Updated: Wed, 2006-09-20 16:06

AXE Hex Editor FAQ

Over the years, there have been hundreds of questions asked about AXE by email, but there has never been anywhere to actually express the answers to these questions or generate discussion. Unfortunately, the existing AXE site seems unlikely to move in that direction in the immediate future so I have collected together the most important question here.

These questions refer to the current version of AXE, 3.4. There is really no reason to use 3.0 through 3.3 any more. AXE 4.0 development is dealt with in a separate page here.

What is the biggest file AXE can handle?

I say it with shame but the biggest file you can edit with AXE is about 1.3Gb. There are good reasons for this (at least, they were good back when AXE was first being developed) which I would like to explain.

When AXE was first developed ten years ago, and the AXE Way of Doing Things was evolving, most people were using windows 95 of a 200Mhz computer. Whenever there was a tradeoff between functionality and speed, AXE chose speed; one of the big features of AXE at that time was that it was a fast, smooth editing experience at a time when that was very rare in a hex editor. So AXE didn't do any paging on large files; what it did was give you the 'huge file' option which is described below. As a result, editing files in the 100Mb to 1Gb range (i.e. too big to fit in physical memory, but not too big to fit in virtual memory) was and is very very fast in AXE. The tradeoff was that the file has to fit in virtual memory.

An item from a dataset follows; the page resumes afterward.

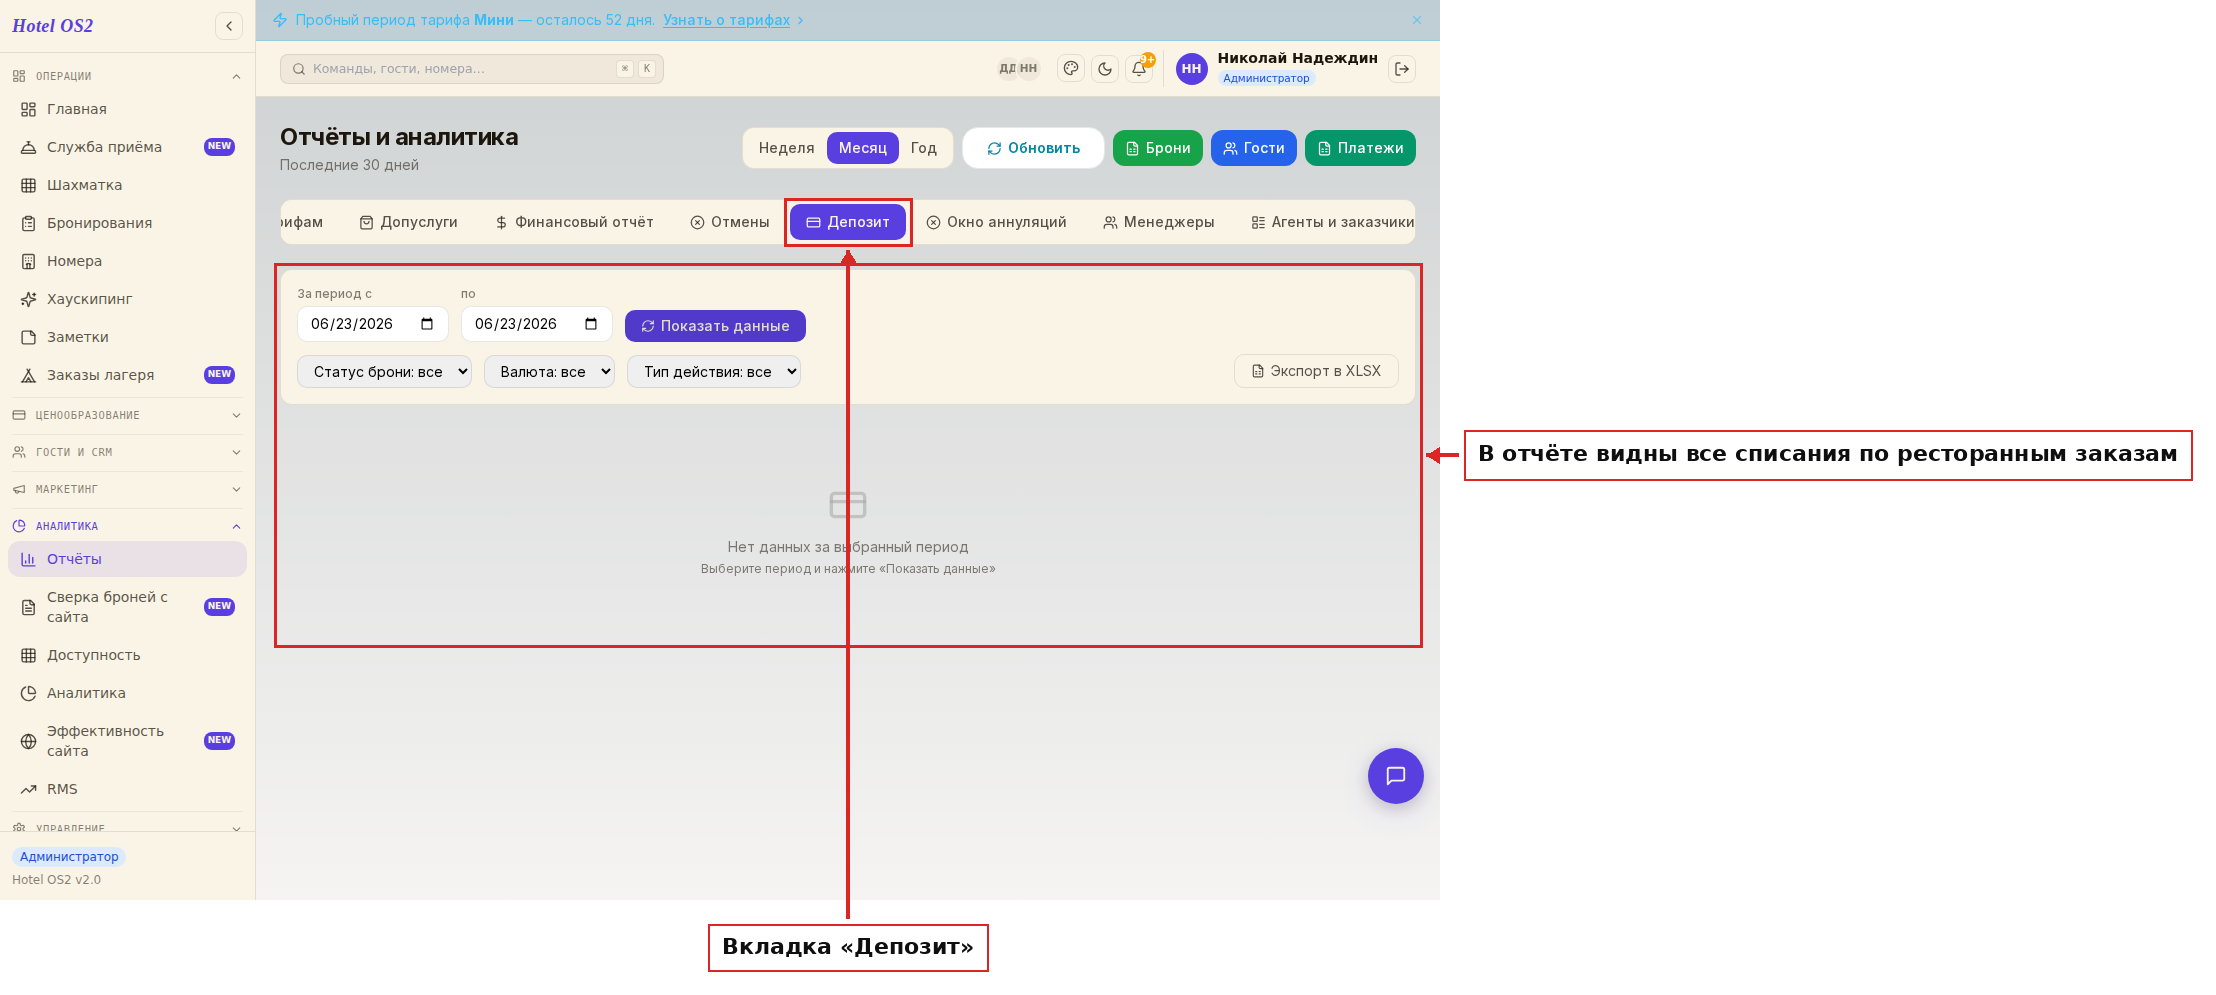
Task: Switch to the Финансовый отчёт tab
Action: (x=574, y=222)
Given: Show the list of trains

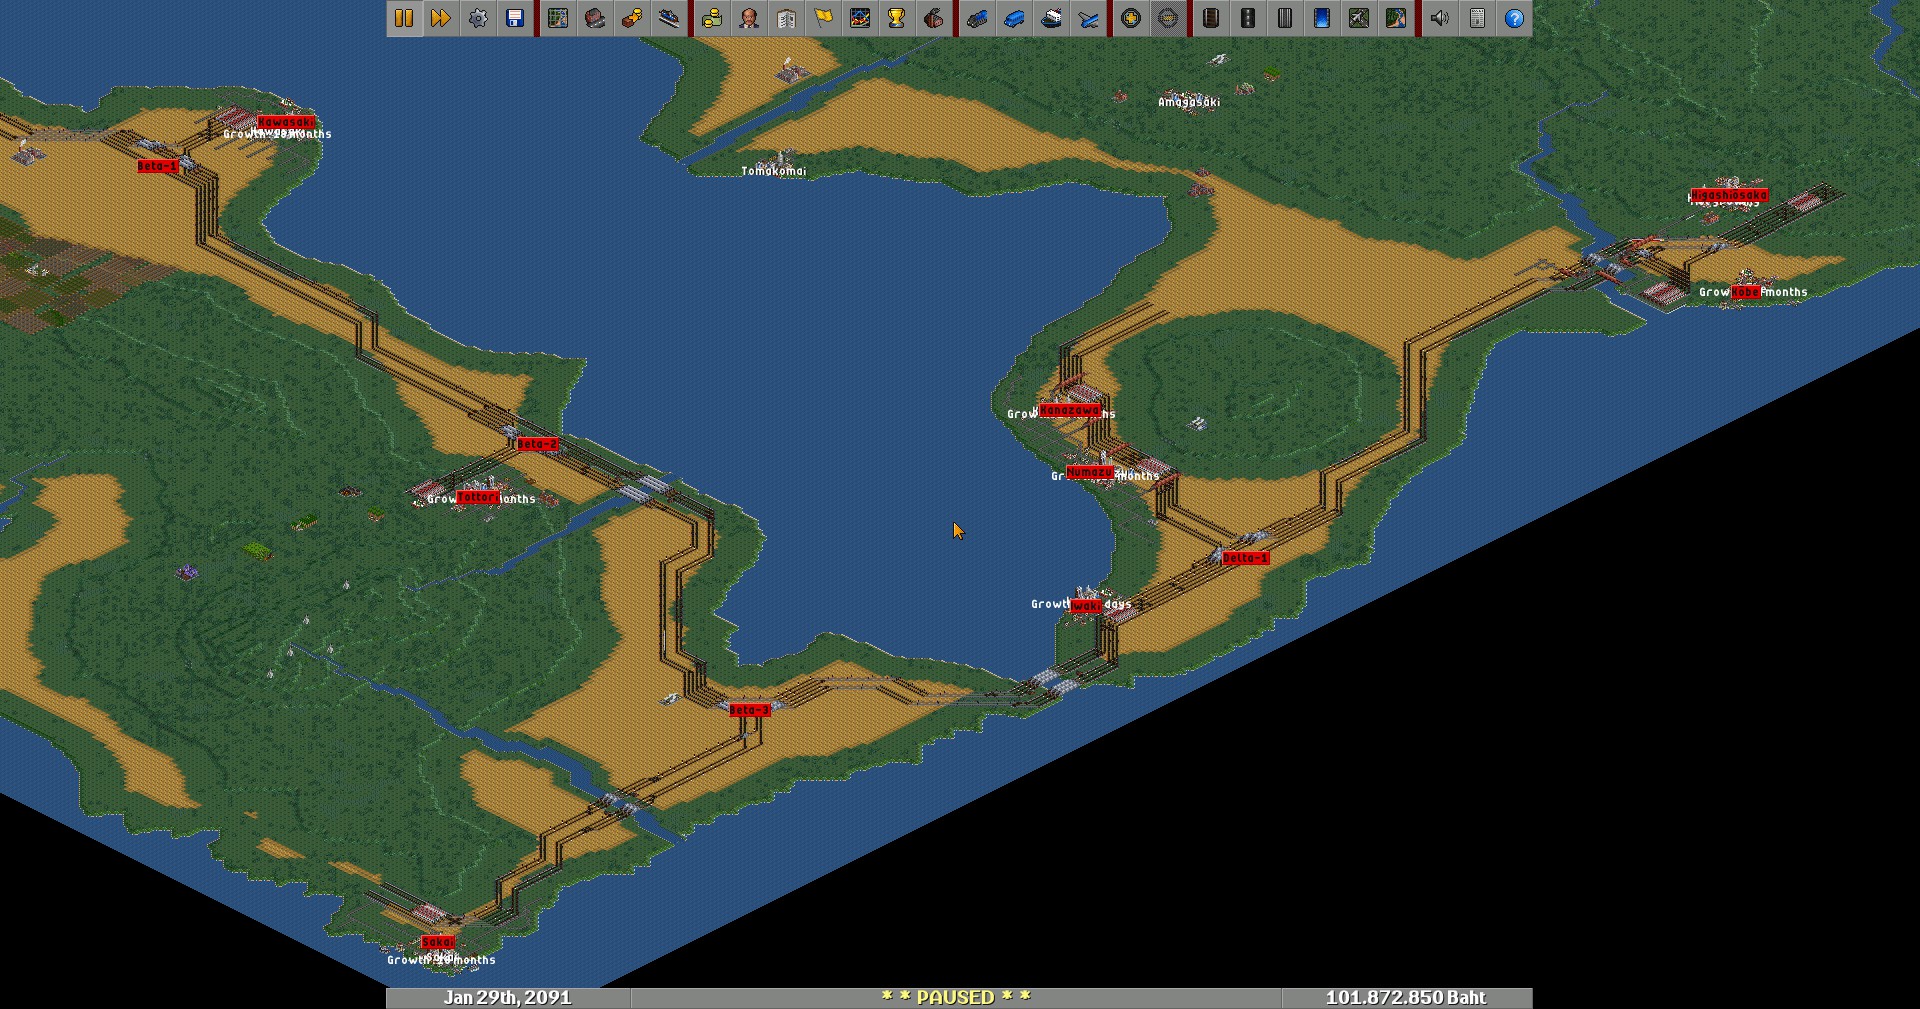Looking at the screenshot, I should point(977,18).

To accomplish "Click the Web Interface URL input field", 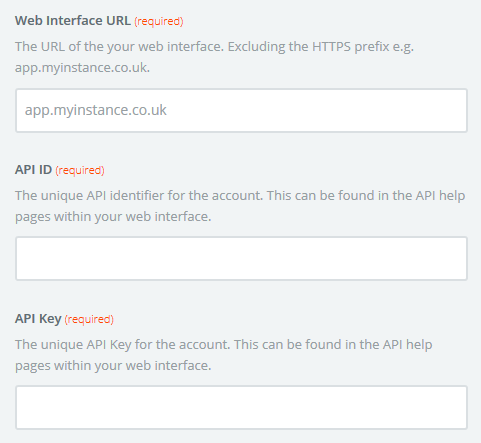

Back then, that was a very advantageous tradeoff. But in the intervening 10 years, data has gotten bigger and CPUs have gotten faster. AXE 4 uses paging and has effectively no file size limit, and that's the way it should be.

What is meant by a 'huge file', then?

When you open a file in 'huge file' mode in AXE 3, the entire file is mapped to virtual memory. This means that AXE edits the file in-place; any change you make is immediately reflected on the disk without you pressing 'save'. At the time it was implemented, this was much the fastest solution. Of course, in-place editing has downsides and since the whole file is mapped at once, the file size can be no bigger than the largest available block of virtual memory address space (usually 1.3Gb on Windows NT/XP). It's a useful feature but it's straight out of the early 90s.